A claim presented in a second or successive application … that was not presented in a prior application shall be dismissed unless --

(A) the applicant shows that the claim relies on a new rule of constitutional law, made retroactive to cases on collateral review by the Supreme Court, that was previously unavailable; or

(B)(i) the factual predicate for the claim could not have been discovered previously through the exercise of due diligence; and

(ii) the facts underlying the claim, if proven and viewed in the light of the evidence as a whole, would be sufficient to establish by clear and convincing evidence that, but for the constitutional error, no reasonable factfinder would have found the applicant guilty of the underlying offense.
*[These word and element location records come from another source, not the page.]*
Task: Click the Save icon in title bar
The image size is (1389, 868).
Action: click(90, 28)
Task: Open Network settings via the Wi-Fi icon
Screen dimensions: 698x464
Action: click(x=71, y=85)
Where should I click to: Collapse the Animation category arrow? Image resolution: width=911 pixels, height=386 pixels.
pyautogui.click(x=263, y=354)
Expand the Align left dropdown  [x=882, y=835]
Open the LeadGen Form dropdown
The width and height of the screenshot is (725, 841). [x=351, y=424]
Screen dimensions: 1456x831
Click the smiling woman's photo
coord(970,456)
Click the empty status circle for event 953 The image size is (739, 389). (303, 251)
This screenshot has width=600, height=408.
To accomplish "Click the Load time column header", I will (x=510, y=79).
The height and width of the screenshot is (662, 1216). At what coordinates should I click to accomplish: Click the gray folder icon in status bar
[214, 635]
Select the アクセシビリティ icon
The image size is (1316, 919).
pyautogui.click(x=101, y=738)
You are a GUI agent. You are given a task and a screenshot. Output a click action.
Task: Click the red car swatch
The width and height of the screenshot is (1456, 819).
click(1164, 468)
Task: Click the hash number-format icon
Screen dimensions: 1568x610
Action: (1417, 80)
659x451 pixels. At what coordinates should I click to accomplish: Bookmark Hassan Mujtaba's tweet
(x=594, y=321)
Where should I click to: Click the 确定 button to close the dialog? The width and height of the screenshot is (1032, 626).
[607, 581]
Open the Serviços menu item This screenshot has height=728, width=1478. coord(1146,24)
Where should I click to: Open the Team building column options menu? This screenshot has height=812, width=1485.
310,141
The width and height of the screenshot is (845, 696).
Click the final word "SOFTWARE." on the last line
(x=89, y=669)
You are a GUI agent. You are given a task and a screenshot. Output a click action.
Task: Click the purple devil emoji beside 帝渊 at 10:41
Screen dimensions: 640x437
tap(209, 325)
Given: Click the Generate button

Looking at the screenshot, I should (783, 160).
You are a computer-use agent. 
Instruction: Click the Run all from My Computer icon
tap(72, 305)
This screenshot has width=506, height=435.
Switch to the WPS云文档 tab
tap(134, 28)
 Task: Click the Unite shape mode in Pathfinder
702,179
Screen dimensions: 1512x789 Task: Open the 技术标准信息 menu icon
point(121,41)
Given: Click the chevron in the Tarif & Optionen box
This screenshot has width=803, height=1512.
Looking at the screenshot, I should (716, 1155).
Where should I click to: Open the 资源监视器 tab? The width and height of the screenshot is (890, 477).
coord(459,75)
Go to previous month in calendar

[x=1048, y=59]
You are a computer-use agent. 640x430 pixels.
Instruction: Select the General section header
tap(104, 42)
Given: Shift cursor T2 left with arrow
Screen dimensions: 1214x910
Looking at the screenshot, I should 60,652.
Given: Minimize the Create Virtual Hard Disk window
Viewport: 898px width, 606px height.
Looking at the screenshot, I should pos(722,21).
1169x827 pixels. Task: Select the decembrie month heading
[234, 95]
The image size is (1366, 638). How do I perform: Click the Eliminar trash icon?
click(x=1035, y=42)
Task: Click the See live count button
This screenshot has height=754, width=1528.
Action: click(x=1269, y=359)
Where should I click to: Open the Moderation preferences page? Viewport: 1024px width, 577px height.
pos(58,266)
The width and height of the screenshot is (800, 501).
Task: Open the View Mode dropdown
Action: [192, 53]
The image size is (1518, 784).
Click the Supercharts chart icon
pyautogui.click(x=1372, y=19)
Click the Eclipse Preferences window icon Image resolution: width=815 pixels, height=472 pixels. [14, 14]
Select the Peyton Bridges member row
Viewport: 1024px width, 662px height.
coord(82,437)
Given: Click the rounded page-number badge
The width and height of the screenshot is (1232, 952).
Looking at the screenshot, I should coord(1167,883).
28 U.S.C. § 2244(b)(2). An order from a court of appeals must be obtained before a second or successive application is filed in the district court. Id. § 2244(b)(3)(A). In the convicting court, counsel for the applicant referred to the application of section 2244 to the proceedings he had brought in the federal court of appeals.

12. The district attorney told the district court, "But, now, these changes in technology that are spoken of in the affidavit, or the various affidavits, are really not that new. The F.B.I. lab was doing mitochondrial D.N.A. work [one of the methods of testing being sought] on a forensic basis in 1996. The S.T.R. extraction method [the other method] was being used in 1996 in various laboratories and cases that already reached the appellate courts in Massachusetts in 1998. So, although it is technology that has developed since the date of the trial, to some extent, it's not technology that developed last week, last month, last year. It's stuff that has been ongoing." The applicant did not reply to this argument.

13. See Tex. Code Crim. Proc. art. 11.071, § 5(a)(2). The third statutory exception, see id. §5(a)(3), involves only applications that seek relief from the punishment rather than the conviction.

14. See Herrera v. Collins, 506 U.S. 390 (1993).

15. Ex parte Smith, 977 S.W.2d 610, 611 (Tex. Cr. App. 1998).